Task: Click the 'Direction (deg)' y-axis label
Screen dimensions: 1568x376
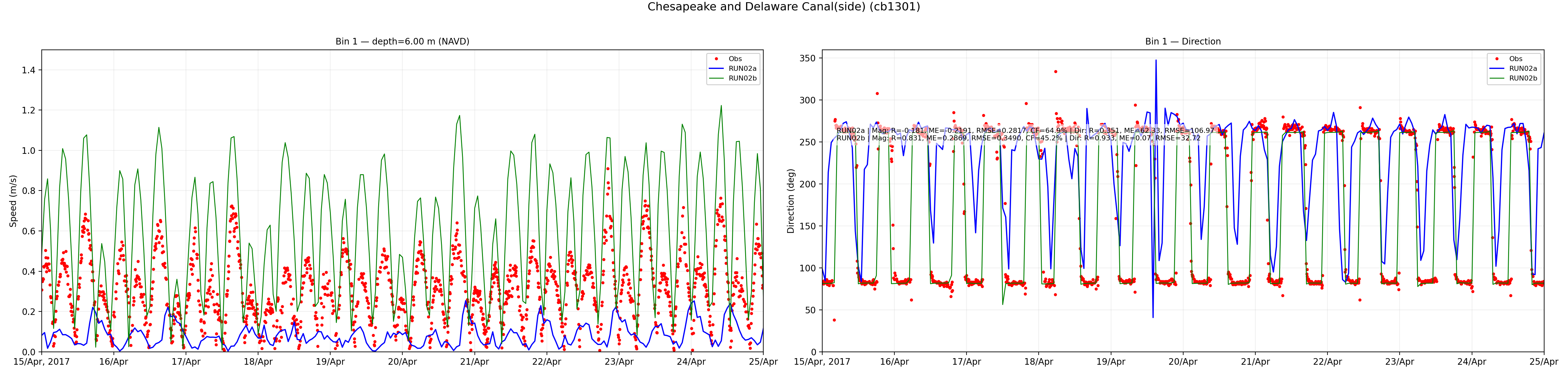Action: (x=791, y=201)
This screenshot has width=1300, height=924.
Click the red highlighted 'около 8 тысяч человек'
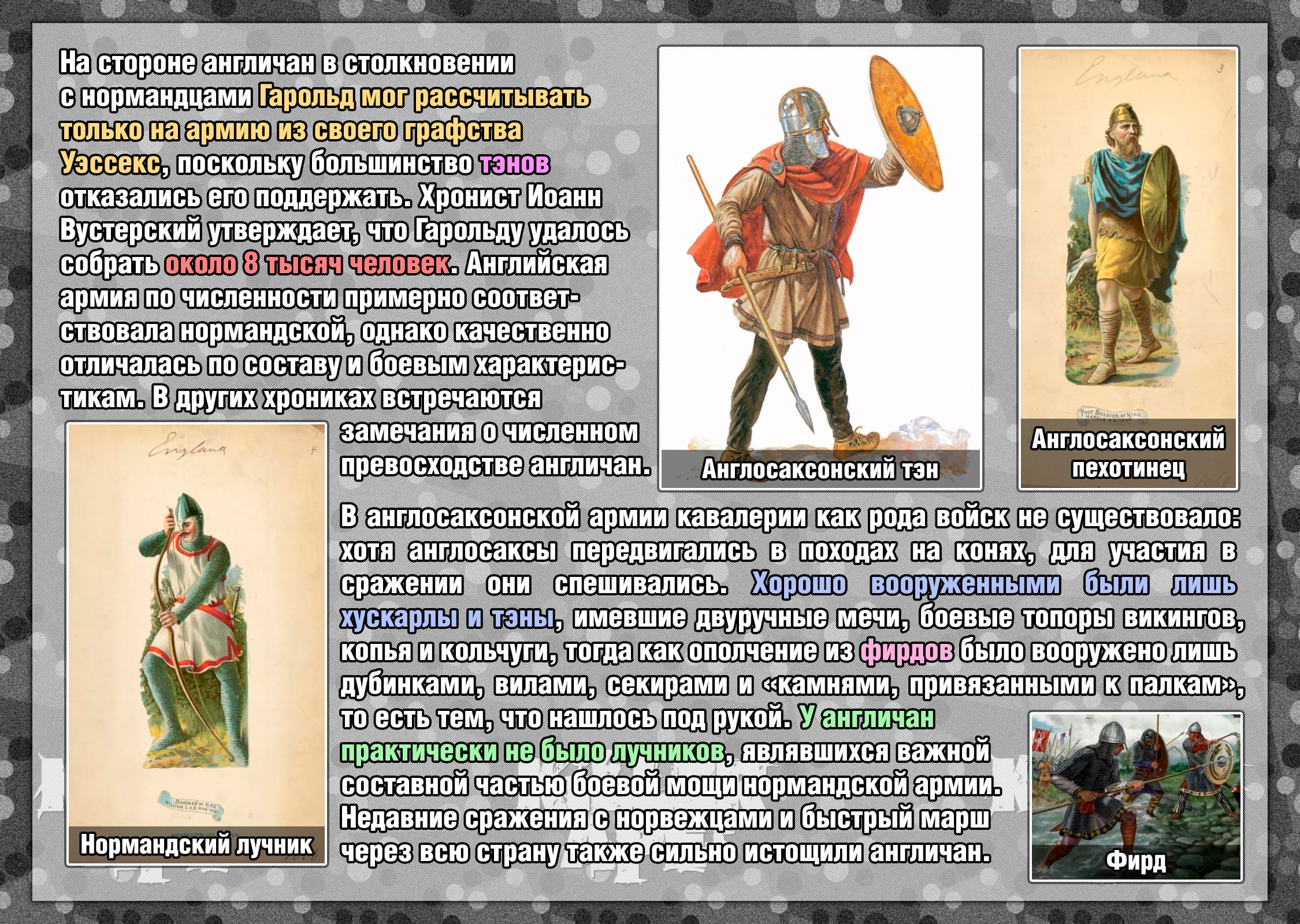coord(307,264)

□ □ □ □ □ □ □

ZIEL: Schreiben Sie die Zeilen oben neu und ersetzen Sie dabei „Click“ durch „Tap“; alles Übrige bleibt unverändert, die Bilder lassen Sie weg.

ERGEBNIS DER ÜBUNG:
Task: Tap the 'Direction (deg)' y-axis label
Screen dimensions: 1568x376
Action: (x=791, y=201)
This screenshot has width=1300, height=924.
Tap the red highlighted 'около 8 тысяч человек'
coord(307,264)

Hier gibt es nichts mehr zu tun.